Directions | Write out, unaltered, each line from the top of the records below down to the line where "The image size is (819, 1456)." appears, that line included.

Records from a collection |

########################################

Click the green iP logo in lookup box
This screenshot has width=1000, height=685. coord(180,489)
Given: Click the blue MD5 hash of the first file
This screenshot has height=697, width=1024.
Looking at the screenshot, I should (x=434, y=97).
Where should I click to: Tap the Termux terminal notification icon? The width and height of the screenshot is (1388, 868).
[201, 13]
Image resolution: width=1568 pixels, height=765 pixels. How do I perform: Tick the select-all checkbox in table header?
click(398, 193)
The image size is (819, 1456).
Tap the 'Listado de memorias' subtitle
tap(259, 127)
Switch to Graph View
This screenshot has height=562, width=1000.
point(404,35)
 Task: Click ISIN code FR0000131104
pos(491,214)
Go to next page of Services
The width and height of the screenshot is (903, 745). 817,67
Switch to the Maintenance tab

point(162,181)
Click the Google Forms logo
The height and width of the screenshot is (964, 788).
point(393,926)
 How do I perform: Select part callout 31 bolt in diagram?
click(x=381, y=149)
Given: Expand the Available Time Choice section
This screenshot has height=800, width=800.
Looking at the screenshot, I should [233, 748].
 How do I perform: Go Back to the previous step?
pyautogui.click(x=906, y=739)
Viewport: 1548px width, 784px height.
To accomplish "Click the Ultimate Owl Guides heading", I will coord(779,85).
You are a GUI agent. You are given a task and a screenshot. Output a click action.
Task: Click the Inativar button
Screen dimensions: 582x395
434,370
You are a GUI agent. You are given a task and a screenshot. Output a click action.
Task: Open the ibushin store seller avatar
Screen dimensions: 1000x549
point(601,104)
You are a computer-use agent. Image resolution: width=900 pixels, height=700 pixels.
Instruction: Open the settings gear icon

########################################

The answer |
Click the green iP logo in lookup box
This screenshot has width=1000, height=685. coord(180,489)
Given: Click the blue MD5 hash of the first file
This screenshot has height=697, width=1024.
Looking at the screenshot, I should (x=434, y=97).
Where should I click to: Tap the Termux terminal notification icon? The width and height of the screenshot is (1388, 868).
[201, 13]
Image resolution: width=1568 pixels, height=765 pixels. How do I perform: Tick the select-all checkbox in table header?
click(398, 193)
The image size is (819, 1456).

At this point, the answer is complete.